[Extracted data entries]
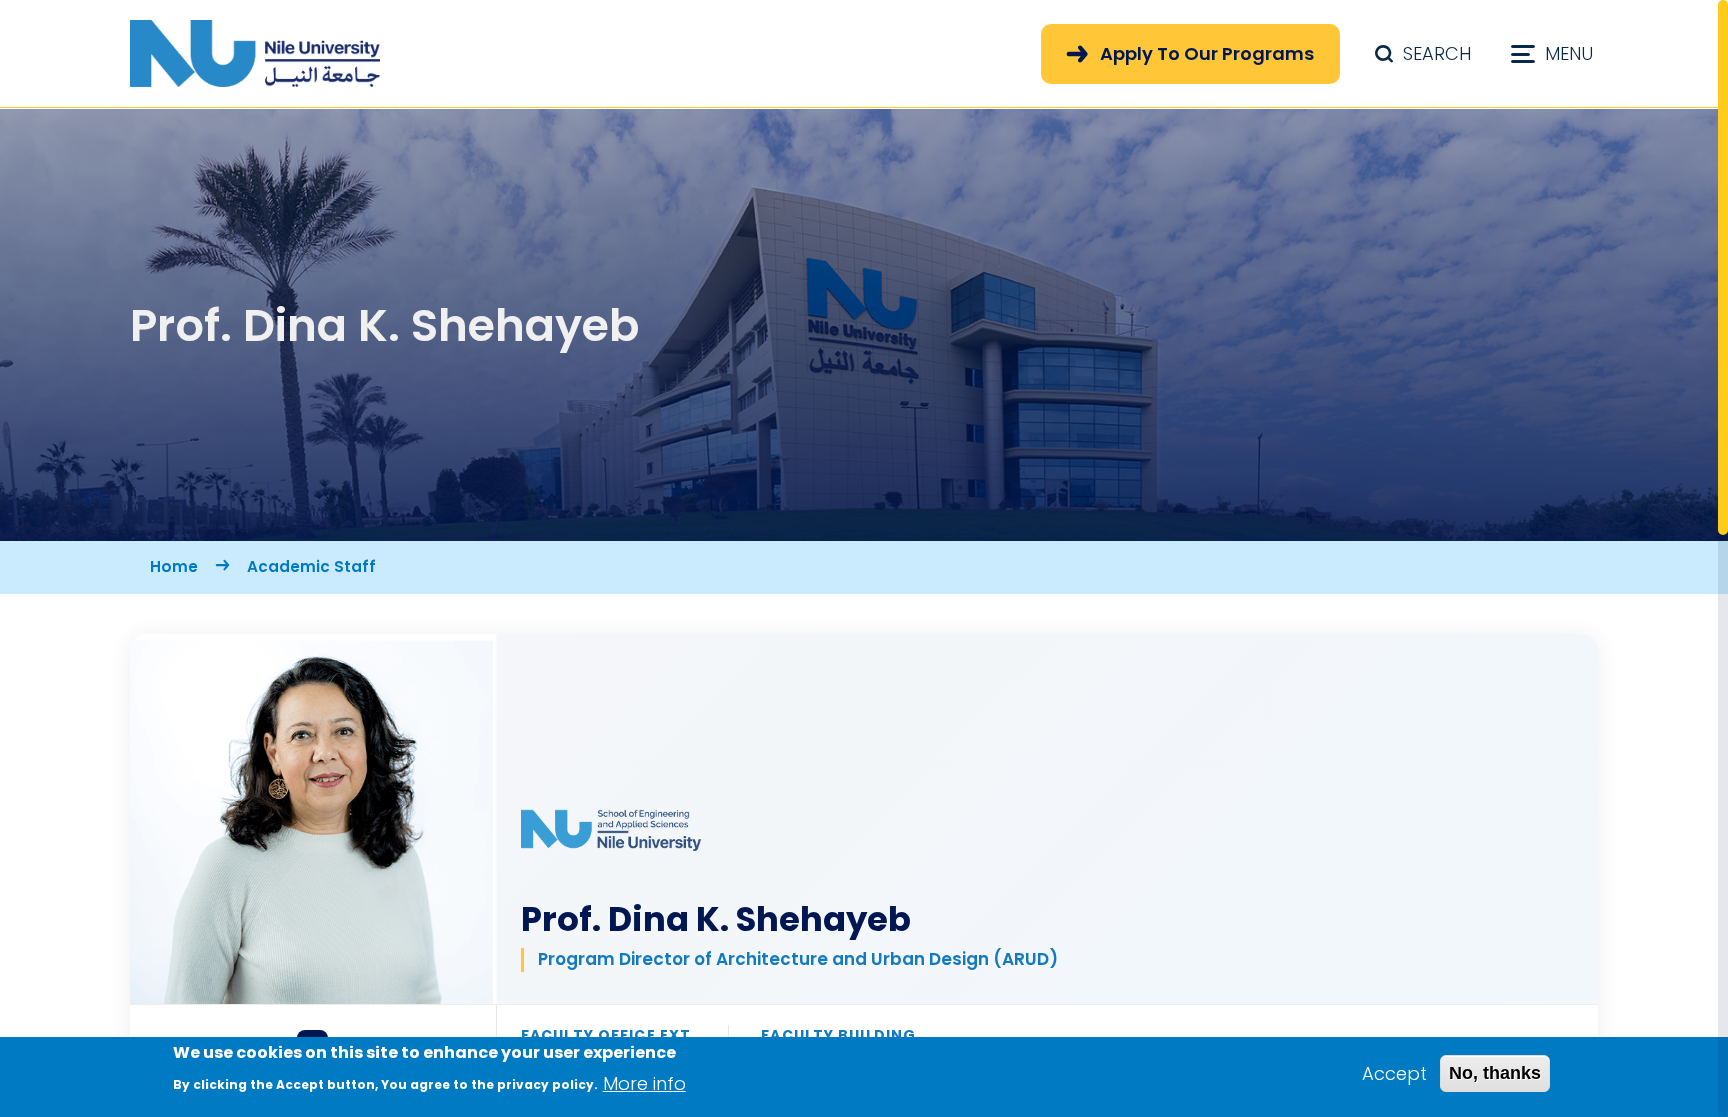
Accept (1394, 1073)
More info (644, 1082)
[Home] (255, 53)
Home (174, 566)
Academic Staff (311, 566)
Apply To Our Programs (1207, 53)
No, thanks (1495, 1073)
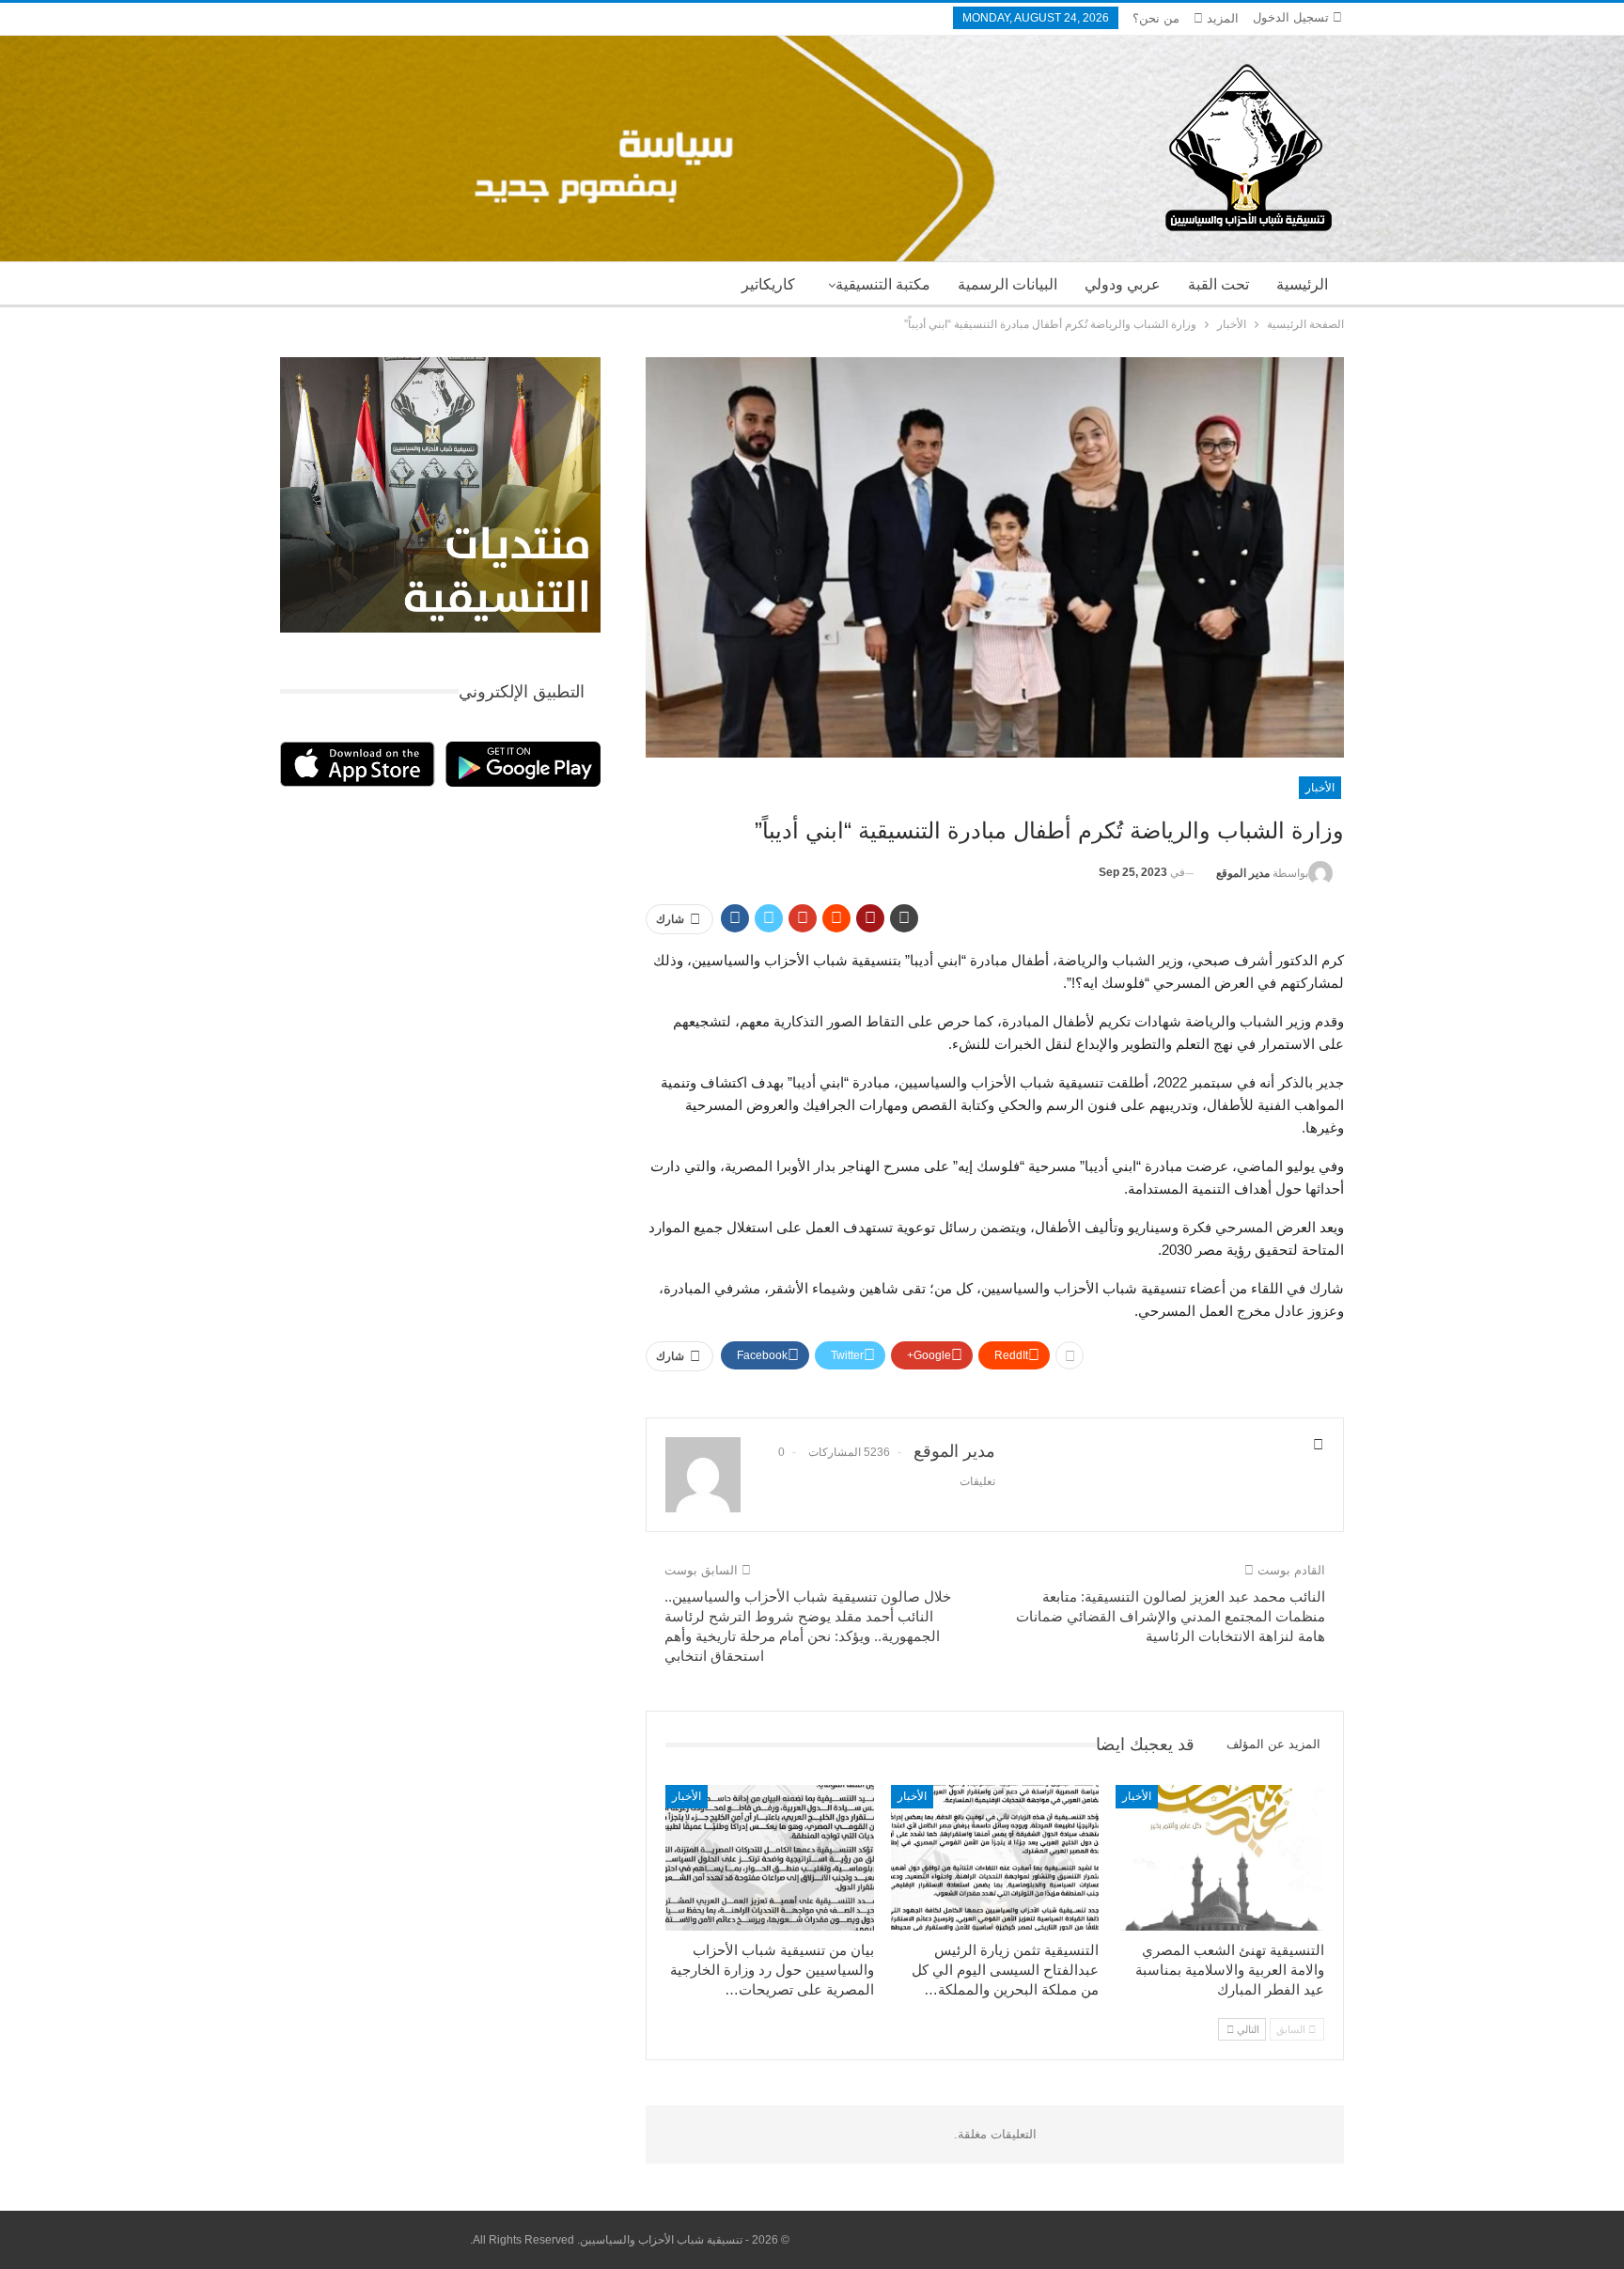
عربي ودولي (1123, 284)
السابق (1292, 2029)
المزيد (1221, 18)
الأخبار (1320, 787)
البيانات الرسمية (1007, 284)
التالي (1246, 2029)
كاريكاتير (768, 284)
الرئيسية (1302, 284)
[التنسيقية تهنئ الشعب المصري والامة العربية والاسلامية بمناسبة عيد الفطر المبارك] (1220, 1858)
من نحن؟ (1155, 18)
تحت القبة (1218, 284)
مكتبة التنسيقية (882, 284)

**Task**
Among the lines above, which ones hold the string "التنسيقية"? Show them.

**Answer to the exercise**
[التنسيقية تهنئ الشعب المصري والامة العربية والاسلامية بمناسبة عيد الفطر المبارك] (1220, 1858)
مكتبة التنسيقية (882, 284)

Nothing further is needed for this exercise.